Last updated: | Permalink
Discussion: Mining Software Repositories
These notes roughly capture the (mostly unedited) comments from the class:
General discussion
When is a study “exploratory” vs “definitive?”
- Even if you say “exploratory” people still jump to conclusions
- Depends on the context, maybe
- Transparency in data/results/study can help future work to confirm/refute/clarify
Discussion: “The Promises and Perils of Mining GitHub”
What is wrong with using GitHub for personal projects, wrt perils?
- Heavily dependent on what you are trying to study - “well-engineered” vs… personal
- Not “wrong” to use GH for personal projects, but maybe bad to assume that they are well-engineered. In fact: having a dataset of these “less engineered” projects could be useful for some applications
- “Contaminates data” - across categories
- The purpose of GitHub is not to provide a database for mining :)
- There are a variety of ways to “sanitize” the data: Committers, commit frequency, recency, presence of forks/pull-requests/issues
Perils of linking issues with code: Biased samples based on population, bugs in bug trackers aren’t all bugs, commercial projects != open source projects, large sample size “might” help
GHTorrent - an interesting resource
Study design
- 1,000 GH users get an open-ended survey, 240 responses
- relatively small, biased to those who had published their emails
- would bigger survey result in different conclusions?
- reach saturation?
- Qualitative analysis of metadata
- Manual analysis for 434 projects
The perils
- Repository != project
- Forks
- What about those 11k commits in forks not merged into upstream?
- Activity is measured in commits
- Most projects have very few commits
- Most projects inactive
- What is “active” - commit in past 6? months
- Should we measure activity in terms of users? (How to measure usage, how to correct for popularity)
- Note that “inactive” != “dead” - maybe important to distinguish “used” and “active” and “alive”
- Most active 2.5% of projects account for remaining 97.5% of projects
- Large portion of repos not for software development
- used just for storage. Configuration files, resumes, datasets, etc.
- not “well engineered projects” but something else
- Static websites
- “Assets” other kinds of blobs, etc.
- Books (“books as code”)
- 2/3 repos personal
- 90/240 respondents said they use GH mostly for personal projects and not with intention to communicate
- Maybe connected to the response rate/bias here - who posts email/responds/has social projects?

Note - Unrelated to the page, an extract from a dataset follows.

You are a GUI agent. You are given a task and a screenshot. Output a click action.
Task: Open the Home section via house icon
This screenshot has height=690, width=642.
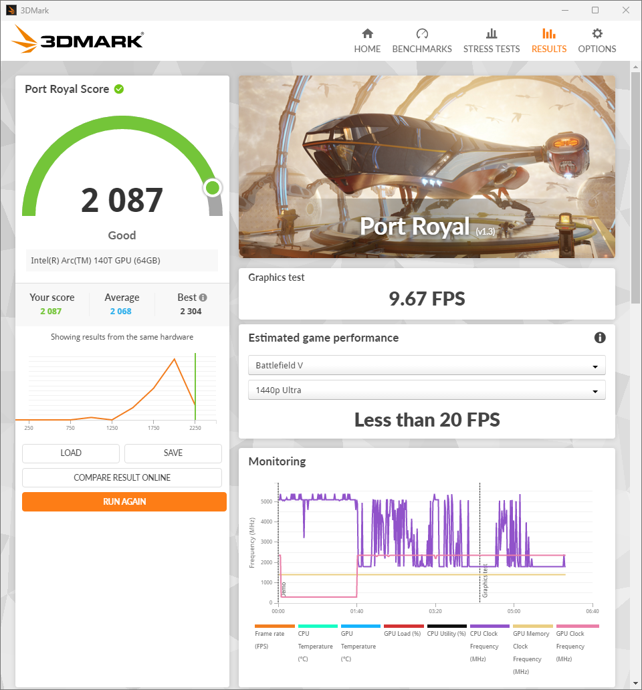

- Followed-up based on quantitative analysis of how many commiters there are
- There are personal projects that have multiple fly-by committers
- There are significant community projects who primarily have single committers
- PRs are valuable, but not used everywhere
- PRs can be reworked and lose discussion
- Most PRs appear non-merged even though merged
- Could this be a UI problem, now fixed?
- Can lead to inaccurate data for studies that look at what drives “success” in merges
- Bot PRs
- Many active projects don’t use GitHub exclusively
- Mirrors
- Hard to expect everything in one place
The promises
- PRs are valuable source of data
- Linking developers, PRs, issues and commits
Things that are absent:
- Mining the CODE itself
- Repository templates - where does this fit?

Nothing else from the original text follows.